Return the exact lines from the one containing "Viewport: 2464px width, 1489px height." through the final line of the material below, with both ends kept.

**INPUT RECORDS**.
***

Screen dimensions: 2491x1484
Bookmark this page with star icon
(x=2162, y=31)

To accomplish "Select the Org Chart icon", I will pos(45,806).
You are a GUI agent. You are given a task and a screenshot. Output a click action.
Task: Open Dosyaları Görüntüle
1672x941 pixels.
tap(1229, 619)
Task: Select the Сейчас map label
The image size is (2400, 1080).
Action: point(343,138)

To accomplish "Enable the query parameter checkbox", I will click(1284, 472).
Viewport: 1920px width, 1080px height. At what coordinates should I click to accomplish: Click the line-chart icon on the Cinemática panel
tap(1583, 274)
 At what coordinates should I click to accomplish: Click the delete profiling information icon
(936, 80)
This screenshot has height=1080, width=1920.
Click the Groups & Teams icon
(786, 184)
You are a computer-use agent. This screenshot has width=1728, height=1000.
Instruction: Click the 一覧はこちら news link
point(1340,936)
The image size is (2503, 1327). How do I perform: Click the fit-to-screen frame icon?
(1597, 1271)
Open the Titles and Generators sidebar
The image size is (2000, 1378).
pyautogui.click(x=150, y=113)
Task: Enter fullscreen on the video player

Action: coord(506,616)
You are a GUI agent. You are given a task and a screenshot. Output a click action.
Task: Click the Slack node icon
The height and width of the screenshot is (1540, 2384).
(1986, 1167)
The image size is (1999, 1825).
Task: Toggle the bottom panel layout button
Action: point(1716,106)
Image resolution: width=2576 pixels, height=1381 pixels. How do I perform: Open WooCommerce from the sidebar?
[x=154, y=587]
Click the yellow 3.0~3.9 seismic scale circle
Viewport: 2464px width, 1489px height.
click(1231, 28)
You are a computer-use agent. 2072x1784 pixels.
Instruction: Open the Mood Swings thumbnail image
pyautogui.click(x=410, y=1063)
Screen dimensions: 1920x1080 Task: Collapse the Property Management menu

***

**YOUR SOLUTION**.
Viewport: 2464px width, 1489px height.
click(1231, 28)
You are a computer-use agent. 2072x1784 pixels.
Instruction: Open the Mood Swings thumbnail image
pyautogui.click(x=410, y=1063)
Screen dimensions: 1920x1080 Task: Collapse the Property Management menu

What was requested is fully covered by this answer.